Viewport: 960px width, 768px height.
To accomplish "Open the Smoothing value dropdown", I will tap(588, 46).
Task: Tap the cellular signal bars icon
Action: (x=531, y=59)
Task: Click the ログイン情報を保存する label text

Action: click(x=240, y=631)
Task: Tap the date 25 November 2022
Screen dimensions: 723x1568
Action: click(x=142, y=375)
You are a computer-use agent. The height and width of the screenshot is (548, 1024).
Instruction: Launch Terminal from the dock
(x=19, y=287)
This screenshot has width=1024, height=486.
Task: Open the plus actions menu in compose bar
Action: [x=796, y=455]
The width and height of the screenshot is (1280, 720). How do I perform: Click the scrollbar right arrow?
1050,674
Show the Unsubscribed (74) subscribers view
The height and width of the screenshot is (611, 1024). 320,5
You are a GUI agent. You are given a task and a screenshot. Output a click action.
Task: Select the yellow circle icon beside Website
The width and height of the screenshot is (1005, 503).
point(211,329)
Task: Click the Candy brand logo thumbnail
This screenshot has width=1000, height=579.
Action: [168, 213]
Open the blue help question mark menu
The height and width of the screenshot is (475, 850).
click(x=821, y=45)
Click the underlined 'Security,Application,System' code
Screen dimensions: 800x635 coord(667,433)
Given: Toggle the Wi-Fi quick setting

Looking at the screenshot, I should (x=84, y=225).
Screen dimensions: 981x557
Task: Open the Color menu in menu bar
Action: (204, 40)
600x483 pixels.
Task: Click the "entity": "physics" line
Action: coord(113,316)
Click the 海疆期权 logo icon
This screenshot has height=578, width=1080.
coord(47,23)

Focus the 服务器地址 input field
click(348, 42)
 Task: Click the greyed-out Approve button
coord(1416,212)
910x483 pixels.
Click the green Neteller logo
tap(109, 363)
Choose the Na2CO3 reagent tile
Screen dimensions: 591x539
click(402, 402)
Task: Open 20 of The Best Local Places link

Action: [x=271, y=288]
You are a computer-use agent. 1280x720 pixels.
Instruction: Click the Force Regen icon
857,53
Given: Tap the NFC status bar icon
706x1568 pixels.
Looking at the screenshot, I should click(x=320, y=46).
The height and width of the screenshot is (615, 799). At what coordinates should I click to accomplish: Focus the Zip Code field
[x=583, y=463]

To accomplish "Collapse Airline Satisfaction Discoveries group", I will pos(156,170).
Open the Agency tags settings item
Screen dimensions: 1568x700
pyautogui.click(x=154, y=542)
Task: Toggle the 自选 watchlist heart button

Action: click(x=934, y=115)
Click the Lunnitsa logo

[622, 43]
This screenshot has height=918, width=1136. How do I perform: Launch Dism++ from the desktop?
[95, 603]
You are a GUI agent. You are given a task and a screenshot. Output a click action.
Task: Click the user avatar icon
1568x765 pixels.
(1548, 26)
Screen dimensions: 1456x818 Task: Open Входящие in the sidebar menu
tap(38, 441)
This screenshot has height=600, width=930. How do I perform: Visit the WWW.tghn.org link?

_ _ _ _ _ _ _

» **Exercise description**: Reproduce the material. Keep every word as written.

» **Result for this exercise**:
Viewport: 960px width, 768px height.
To accomplish "Open the Smoothing value dropdown", I will tap(588, 46).
Task: Tap the cellular signal bars icon
Action: (x=531, y=59)
Task: Click the ログイン情報を保存する label text

Action: click(x=240, y=631)
Task: Tap the date 25 November 2022
Screen dimensions: 723x1568
Action: click(x=142, y=375)
You are a computer-use agent. The height and width of the screenshot is (548, 1024).
Instruction: Launch Terminal from the dock
(x=19, y=287)
This screenshot has width=1024, height=486.
Task: Open the plus actions menu in compose bar
Action: [x=796, y=455]
The width and height of the screenshot is (1280, 720). How do I perform: Click the scrollbar right arrow?
1050,674
Show the Unsubscribed (74) subscribers view
The height and width of the screenshot is (611, 1024). 320,5
You are a GUI agent. You are given a task and a screenshot. Output a click action.
Task: Select the yellow circle icon beside Website
The width and height of the screenshot is (1005, 503).
point(211,329)
Task: Click the Candy brand logo thumbnail
This screenshot has width=1000, height=579.
Action: [168, 213]
Open the blue help question mark menu
The height and width of the screenshot is (475, 850).
click(x=821, y=45)
Click the underlined 'Security,Application,System' code
Screen dimensions: 800x635 coord(667,433)
Given: Toggle the Wi-Fi quick setting

Looking at the screenshot, I should (x=84, y=225).
Screen dimensions: 981x557
Task: Open the Color menu in menu bar
Action: (204, 40)
600x483 pixels.
Task: Click the "entity": "physics" line
Action: coord(113,316)
Click the 海疆期权 logo icon
This screenshot has height=578, width=1080.
coord(47,23)

Focus the 服务器地址 input field
click(348, 42)
 Task: Click the greyed-out Approve button
coord(1416,212)
910x483 pixels.
Click the green Neteller logo
tap(109, 363)
Choose the Na2CO3 reagent tile
Screen dimensions: 591x539
click(402, 402)
Task: Open 20 of The Best Local Places link

Action: [x=271, y=288]
You are a computer-use agent. 1280x720 pixels.
Instruction: Click the Force Regen icon
857,53
Given: Tap the NFC status bar icon
706x1568 pixels.
Looking at the screenshot, I should click(x=320, y=46).
The height and width of the screenshot is (615, 799). At what coordinates should I click to accomplish: Focus the Zip Code field
[x=583, y=463]

To accomplish "Collapse Airline Satisfaction Discoveries group", I will pos(156,170).
Open the Agency tags settings item
Screen dimensions: 1568x700
pyautogui.click(x=154, y=542)
Task: Toggle the 自选 watchlist heart button

Action: click(x=934, y=115)
Click the Lunnitsa logo

[622, 43]
This screenshot has height=918, width=1136. How do I perform: Launch Dism++ from the desktop?
[95, 603]
You are a GUI agent. You are given a task and a screenshot. Output a click action.
Task: Click the user avatar icon
1568x765 pixels.
(1548, 26)
Screen dimensions: 1456x818 Task: Open Входящие in the sidebar menu
tap(38, 441)
This screenshot has height=600, width=930. How do I perform: Visit the WWW.tghn.org link?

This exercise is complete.